Tally the lines of the records below that include the word "info", and write down only that tally.

-- Exercise material follows --

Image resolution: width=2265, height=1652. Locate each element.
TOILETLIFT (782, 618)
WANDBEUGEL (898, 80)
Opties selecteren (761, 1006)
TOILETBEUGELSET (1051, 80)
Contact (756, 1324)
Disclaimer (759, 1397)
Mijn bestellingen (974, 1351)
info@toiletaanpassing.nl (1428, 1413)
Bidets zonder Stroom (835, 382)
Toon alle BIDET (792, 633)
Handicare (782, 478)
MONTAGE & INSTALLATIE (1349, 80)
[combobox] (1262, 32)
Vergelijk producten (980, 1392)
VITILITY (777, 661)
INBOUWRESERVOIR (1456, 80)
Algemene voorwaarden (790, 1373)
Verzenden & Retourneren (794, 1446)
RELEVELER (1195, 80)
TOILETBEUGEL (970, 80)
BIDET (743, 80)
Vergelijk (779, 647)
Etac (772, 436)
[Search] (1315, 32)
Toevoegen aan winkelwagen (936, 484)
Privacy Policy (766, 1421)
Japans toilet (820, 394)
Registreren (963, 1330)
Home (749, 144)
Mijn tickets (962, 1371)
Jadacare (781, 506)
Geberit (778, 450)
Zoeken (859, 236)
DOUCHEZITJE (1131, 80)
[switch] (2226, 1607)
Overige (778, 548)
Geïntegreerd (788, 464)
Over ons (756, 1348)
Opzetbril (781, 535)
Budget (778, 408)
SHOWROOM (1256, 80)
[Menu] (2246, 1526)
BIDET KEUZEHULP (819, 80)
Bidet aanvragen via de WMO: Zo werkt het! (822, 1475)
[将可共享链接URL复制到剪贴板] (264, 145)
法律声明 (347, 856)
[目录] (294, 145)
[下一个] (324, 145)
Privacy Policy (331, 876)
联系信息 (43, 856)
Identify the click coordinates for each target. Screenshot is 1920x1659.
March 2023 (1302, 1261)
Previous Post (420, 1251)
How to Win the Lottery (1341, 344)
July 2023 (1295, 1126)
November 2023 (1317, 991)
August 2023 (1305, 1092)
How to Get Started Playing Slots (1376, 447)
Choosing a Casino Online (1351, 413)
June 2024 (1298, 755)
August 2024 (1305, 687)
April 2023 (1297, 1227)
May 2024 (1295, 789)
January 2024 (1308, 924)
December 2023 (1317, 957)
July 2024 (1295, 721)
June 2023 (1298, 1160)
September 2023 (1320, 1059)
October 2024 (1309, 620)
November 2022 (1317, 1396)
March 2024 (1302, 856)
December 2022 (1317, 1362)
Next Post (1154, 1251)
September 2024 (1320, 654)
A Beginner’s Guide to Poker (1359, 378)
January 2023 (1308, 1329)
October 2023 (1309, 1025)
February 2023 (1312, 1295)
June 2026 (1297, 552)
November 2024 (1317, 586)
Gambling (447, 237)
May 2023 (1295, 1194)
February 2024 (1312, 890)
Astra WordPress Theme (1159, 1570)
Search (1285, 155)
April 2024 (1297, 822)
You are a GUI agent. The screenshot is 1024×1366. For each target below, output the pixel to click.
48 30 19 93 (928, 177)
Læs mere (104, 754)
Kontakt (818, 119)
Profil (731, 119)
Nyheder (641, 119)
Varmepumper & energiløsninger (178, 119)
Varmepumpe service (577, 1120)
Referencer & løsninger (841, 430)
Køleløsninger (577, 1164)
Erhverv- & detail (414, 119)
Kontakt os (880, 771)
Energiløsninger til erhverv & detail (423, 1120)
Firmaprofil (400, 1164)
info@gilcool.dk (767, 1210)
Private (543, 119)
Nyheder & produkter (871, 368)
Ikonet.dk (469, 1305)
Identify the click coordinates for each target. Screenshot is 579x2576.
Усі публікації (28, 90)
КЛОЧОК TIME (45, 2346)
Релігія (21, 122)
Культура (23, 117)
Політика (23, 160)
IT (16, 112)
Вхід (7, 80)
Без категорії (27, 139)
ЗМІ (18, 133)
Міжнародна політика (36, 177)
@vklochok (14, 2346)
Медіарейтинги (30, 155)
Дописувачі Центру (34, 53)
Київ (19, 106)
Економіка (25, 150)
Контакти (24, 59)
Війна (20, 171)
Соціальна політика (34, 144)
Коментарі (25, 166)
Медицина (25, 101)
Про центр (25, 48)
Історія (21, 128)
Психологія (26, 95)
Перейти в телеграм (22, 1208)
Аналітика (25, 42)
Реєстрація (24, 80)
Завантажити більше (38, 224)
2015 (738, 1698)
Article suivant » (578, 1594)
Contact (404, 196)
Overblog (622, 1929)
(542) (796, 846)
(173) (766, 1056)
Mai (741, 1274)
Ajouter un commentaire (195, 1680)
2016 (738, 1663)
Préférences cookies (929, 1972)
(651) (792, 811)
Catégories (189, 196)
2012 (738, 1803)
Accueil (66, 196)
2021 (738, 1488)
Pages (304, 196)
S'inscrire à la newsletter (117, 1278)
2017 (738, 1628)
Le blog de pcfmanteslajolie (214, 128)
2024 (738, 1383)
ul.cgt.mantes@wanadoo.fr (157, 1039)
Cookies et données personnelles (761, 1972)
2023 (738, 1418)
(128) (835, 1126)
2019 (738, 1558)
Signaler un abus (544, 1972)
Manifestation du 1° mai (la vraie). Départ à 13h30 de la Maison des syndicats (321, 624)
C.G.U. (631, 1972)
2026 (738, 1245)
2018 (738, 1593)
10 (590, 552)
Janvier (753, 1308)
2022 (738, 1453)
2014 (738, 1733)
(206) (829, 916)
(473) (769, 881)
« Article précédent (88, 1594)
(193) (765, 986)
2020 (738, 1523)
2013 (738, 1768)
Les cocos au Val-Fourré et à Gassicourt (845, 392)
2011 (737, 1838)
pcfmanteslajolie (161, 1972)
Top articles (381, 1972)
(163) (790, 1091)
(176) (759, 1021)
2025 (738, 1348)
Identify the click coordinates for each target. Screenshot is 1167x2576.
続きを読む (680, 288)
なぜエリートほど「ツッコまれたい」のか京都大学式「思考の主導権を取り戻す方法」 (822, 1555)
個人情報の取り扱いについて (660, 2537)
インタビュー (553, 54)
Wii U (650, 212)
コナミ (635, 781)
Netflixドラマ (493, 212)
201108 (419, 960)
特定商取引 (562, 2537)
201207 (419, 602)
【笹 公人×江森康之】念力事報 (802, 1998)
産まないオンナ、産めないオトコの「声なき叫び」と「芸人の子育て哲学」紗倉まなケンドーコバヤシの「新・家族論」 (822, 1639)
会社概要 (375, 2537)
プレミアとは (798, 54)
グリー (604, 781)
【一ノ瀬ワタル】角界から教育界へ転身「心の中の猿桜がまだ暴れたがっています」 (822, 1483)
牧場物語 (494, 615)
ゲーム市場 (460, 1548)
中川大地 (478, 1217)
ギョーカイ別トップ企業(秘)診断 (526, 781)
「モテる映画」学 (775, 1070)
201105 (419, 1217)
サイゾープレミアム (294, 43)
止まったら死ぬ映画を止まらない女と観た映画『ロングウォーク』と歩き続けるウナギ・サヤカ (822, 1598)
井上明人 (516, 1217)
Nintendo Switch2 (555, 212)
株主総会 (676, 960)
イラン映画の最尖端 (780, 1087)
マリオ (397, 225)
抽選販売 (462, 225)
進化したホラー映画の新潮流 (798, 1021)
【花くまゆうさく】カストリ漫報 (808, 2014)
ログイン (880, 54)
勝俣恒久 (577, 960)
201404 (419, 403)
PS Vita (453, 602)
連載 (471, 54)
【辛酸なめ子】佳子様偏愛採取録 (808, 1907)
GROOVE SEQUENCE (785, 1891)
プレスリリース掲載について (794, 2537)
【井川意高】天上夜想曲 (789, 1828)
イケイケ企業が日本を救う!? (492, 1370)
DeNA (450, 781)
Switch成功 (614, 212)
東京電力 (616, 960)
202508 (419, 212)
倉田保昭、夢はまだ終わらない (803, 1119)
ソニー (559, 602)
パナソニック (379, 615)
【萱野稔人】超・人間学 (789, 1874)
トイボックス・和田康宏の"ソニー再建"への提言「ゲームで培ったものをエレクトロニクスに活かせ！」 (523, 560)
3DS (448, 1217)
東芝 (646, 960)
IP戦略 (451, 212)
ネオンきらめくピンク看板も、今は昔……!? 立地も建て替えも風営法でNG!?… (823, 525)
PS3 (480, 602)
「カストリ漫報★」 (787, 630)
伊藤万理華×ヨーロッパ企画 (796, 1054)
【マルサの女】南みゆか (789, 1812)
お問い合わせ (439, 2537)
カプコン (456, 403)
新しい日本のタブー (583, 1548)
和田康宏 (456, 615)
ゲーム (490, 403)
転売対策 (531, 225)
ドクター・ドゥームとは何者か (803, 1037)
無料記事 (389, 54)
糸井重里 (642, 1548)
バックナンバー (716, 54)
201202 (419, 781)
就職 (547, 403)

-- Exercise material concluded --

- Finished exercise:
2